I bought a SIM from Cairo Airport for only four euros with lots of data. You could also get an Airalo e-sim, although these will be more pricey. 

Book airport transfers (also good value)

For a smooth start to your trip, consider pre-booking airport transfers. 

These are available on Get Your Guide (here’s the one we used), and means that you’ll avoid paying for inflated airport taxis or working out public transport. 

They’re inexpensive and both times when we ordered them, our driver was waiting for us when we arrived. 

Have full travel insurance

Travel insurance is an essential safeguard for any trip, especially when exploring somewhere like Egypt. 

Opt for comprehensive coverage that includes medical emergencies, trip cancellations, lost baggage and other unforeseen circumstances. 

I always use Safetywing travel insurance, they’re ideal for digital nomads but inexpensive for other travellers too!

Don’t PDA

Egypt’s conservative culture advises against PDA public displays of affection. 

To respect local customs and avoid drawing unwanted attention, I’d recommend keeping expressions of affection private. 

Dive with Diving Star in Hurghada

This is a rather specific Egypt travel tip, but dive with Diving Star when you’re in Hurghada!

It’s probably the best dive school I’ve ever used; their professionalism, friendliness and reliability were second to none. 

Their instructors were experienced and the equipment well-maintained, and we had the best week visiting different dive sites around the Egyptian Red Sea!

If you’re solo travelling, stay at larger hotels or do a tour

This leads back to my original travel tip about choosing your Giza hotel wisely.

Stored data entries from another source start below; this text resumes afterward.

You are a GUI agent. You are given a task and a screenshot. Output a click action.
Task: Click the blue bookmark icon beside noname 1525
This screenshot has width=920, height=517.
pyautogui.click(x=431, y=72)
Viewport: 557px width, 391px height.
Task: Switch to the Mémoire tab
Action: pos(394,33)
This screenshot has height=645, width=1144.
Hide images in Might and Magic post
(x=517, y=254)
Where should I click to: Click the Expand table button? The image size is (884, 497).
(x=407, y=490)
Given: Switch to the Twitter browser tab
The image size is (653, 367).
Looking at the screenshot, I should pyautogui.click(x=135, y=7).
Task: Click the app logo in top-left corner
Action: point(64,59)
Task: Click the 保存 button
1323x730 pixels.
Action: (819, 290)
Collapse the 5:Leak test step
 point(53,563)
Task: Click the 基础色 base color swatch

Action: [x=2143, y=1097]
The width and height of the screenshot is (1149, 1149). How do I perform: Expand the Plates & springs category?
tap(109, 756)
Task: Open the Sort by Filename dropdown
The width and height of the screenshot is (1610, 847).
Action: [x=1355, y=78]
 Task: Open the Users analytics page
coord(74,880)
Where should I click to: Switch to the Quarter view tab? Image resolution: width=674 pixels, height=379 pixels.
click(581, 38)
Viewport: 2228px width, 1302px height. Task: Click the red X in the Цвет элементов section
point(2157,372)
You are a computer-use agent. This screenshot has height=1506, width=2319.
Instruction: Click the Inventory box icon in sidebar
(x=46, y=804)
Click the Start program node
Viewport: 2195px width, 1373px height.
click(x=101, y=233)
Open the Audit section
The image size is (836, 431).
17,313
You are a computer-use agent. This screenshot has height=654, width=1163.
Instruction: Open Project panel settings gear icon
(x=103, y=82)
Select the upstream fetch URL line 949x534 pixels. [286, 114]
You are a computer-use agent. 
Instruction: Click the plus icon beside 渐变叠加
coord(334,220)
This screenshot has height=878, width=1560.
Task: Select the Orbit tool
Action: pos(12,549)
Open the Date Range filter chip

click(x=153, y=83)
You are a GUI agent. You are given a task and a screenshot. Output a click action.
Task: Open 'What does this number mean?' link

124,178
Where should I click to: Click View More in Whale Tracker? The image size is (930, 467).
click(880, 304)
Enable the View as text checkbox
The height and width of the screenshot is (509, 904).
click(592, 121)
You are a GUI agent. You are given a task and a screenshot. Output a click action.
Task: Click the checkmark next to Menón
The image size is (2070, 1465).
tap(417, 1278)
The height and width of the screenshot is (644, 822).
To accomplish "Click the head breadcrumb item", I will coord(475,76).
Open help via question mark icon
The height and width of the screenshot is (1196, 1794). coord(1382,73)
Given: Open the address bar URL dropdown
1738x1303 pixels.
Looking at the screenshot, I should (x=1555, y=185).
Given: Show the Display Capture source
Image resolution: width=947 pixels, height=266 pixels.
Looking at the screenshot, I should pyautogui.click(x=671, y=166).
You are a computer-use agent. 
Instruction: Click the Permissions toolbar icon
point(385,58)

If you’re solo travelling, stay at larger, more professional hotels.

I’d also recommend maybe considering doing a tour if you’re a solo female traveller. I’ve travelled solo a lot, all over the world, and I’m not sure that I’d visit Egypt solo; if I did, I’d definitely consider a tour. 

Follow these things to know before visiting Egypt!

There’s plenty that I love about Egypt, but there are a lot of things to bear in mind before planning a trip here. Follow my tips for a hassle-free trip!